Мы со Жданом проснулись рано. Девушки, как оказалось, еще раньше. Не сказать чтобы они хорошо отдохнули. Даже Борислава, несмотря на то как ее воспитывали, к походам и ночевкам на голой земле привычна не была. Что уж говорить об изнеженной княжне. Лица их осунулись, под глазами залегли мешки. И все же воительница с интересом смотрела на наши утренние упражнения. Где-то на середине – встала рядом и попробовала повторять. Длилось это недолго.

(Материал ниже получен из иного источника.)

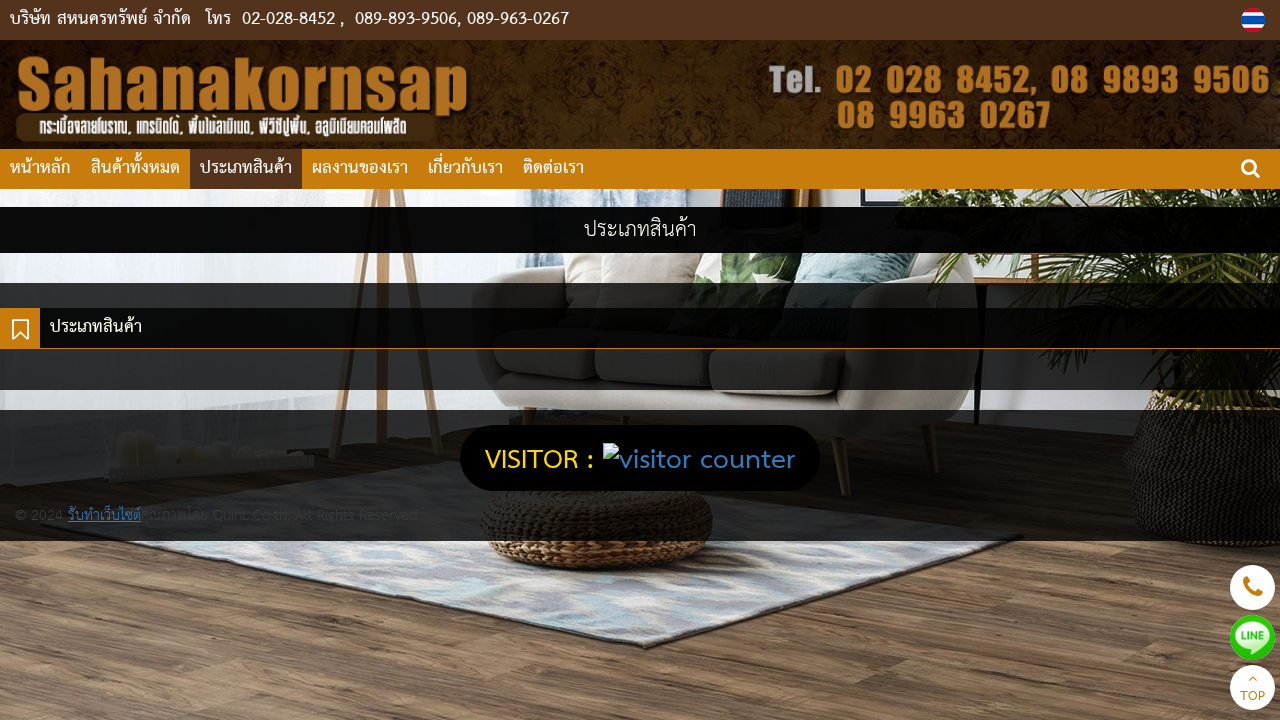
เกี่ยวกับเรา (465, 168)
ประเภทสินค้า (246, 168)
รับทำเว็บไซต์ (104, 515)
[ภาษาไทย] (1255, 20)
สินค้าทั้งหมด (135, 168)
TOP (1252, 697)
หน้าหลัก (40, 168)
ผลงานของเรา (360, 168)
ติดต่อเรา (553, 168)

– Тьфу ты, пропасть! – выругалась она. – Как у вас это получается?

Я промолчал, а Ждан ответил:

– Со временем привыкаешь. Тело разрабатывается. Мне-то проще начинать было. Я отроком совсем был. А твое тело уже не такое гибкое.

– Я обучалась наравне с княжьими отроками! – тут же взорвалась она. – Любое воинское упражнение мне по плечу!

– Бешеная ты, – проворчал юноша, не прерывая движения. – А здесь терпение надобно.

Терпения Бориславе не хватало, это точно. Но попыток она не прекратила. Привычка к воинским упражнениям давала себя знать. Впрочем, это было потом.

Путь до Тихой Замути занял три дня. Когда местность вокруг потянулась обжитая, я начал внимательнее посматривать на княжну. Девушка вымоталась. Слишком тяжело дался ей этот поход. Я ждал, что она плюнет на все и пойдет прямиком к первой же боярской усадьбе. Слишком уж резкий переход от беззаботной жизни к такой, которая требует постоянного напряжения всех сил. Ждан, возможно, на это и надеялся, Борислава боялась. Светлана опасений не оправдала. Несколько взглядов на попавшиеся нам по пути рубленые терема, обнесенные высокими стенами, брошены были. Но сомнений я не уловил. Несмотря на все трудности, княжна отбросила беззаботное прошлое и на привале ушла вместе с Бориславой за хворостом для костра. Это был первый раз, когда она взялась за работу.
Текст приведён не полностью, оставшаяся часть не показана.